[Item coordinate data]
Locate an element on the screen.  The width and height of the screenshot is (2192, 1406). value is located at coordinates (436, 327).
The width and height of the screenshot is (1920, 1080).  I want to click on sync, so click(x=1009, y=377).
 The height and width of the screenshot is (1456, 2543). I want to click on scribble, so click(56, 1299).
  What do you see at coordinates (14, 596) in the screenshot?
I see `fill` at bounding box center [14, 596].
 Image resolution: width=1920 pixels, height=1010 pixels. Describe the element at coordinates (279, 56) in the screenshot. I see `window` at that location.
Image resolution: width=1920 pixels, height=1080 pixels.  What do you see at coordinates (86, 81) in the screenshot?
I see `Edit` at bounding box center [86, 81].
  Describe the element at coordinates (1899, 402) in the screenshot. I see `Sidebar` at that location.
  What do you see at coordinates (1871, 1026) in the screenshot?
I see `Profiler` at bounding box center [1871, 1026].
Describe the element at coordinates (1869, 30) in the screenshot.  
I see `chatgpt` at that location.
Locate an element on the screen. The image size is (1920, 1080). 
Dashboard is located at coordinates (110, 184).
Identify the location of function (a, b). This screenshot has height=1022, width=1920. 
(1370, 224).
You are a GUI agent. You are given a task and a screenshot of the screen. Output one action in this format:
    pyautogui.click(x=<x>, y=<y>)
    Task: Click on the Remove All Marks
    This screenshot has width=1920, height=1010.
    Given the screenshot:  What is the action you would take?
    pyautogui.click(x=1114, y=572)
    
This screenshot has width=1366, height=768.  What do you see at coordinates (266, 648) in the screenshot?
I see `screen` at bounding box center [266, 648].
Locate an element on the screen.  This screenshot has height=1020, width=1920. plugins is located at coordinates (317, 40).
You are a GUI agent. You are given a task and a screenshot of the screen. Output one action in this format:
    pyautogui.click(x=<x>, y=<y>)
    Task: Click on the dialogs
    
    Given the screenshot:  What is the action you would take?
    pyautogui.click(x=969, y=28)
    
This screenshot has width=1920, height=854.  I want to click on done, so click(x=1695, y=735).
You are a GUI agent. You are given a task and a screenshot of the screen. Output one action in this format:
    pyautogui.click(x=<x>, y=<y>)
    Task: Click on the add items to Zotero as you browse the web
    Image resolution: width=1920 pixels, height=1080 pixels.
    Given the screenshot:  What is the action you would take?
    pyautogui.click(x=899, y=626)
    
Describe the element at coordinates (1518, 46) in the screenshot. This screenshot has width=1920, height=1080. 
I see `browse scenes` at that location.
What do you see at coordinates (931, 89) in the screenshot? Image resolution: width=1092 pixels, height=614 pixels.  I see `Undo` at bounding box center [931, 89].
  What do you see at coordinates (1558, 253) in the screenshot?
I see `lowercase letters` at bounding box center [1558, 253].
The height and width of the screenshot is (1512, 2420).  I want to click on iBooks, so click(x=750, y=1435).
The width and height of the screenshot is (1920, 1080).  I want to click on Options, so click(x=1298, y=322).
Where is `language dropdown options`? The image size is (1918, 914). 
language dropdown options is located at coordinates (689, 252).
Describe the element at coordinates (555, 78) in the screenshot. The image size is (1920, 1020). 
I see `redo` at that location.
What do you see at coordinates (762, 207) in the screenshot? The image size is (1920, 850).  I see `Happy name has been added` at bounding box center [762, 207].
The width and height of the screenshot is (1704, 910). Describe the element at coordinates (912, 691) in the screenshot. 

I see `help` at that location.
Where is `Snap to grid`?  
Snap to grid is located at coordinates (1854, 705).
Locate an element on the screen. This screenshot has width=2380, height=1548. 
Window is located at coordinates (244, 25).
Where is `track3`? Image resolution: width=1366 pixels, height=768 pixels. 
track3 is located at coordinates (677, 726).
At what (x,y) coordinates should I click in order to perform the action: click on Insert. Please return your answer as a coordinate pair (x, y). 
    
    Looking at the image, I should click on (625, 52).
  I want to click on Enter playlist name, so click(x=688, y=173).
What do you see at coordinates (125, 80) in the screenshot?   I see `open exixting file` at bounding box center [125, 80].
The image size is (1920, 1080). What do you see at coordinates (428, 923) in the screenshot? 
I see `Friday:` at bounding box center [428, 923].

Job >> Copy out each line of the material above that contains the word "should".

Problem solution >>
At what (x,y) coordinates should I click in order to perform the action: click on Insert. Please return your answer as a coordinate pair (x, y). 
    Looking at the image, I should click on (625, 52).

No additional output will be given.